◆ **Assignment**
Transcribe word for word the lines below from the line with "Screen dimensions: 1229x980" through the line with "Click the Edit... button", ends included.

◆ **Data provided**
+--

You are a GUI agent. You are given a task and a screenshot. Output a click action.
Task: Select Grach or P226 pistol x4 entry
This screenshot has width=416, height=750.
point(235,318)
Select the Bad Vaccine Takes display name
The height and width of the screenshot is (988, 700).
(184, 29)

+--

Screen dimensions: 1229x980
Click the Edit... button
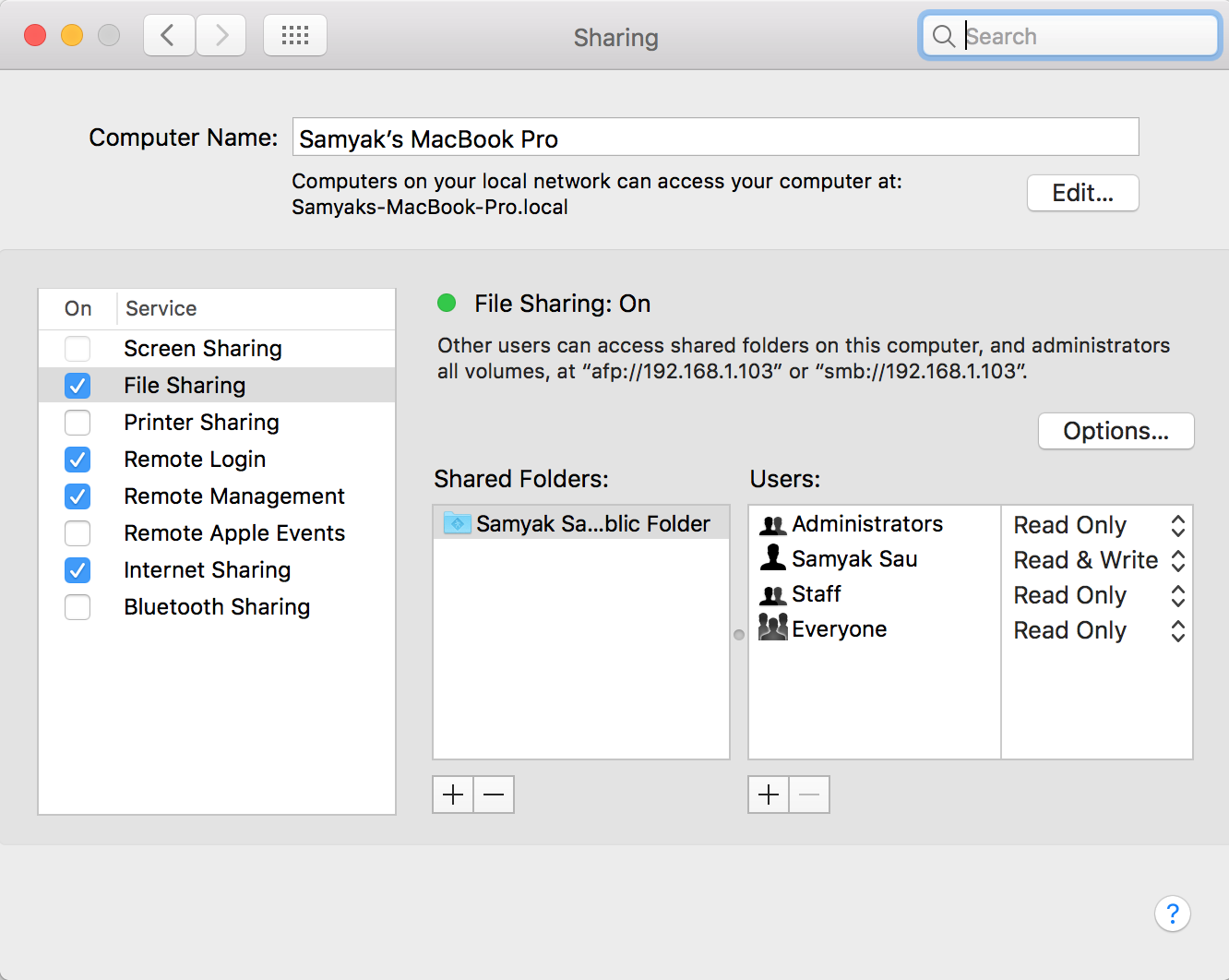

+--

◆ **Answer space**
Screen dimensions: 1229x980
Click the Edit... button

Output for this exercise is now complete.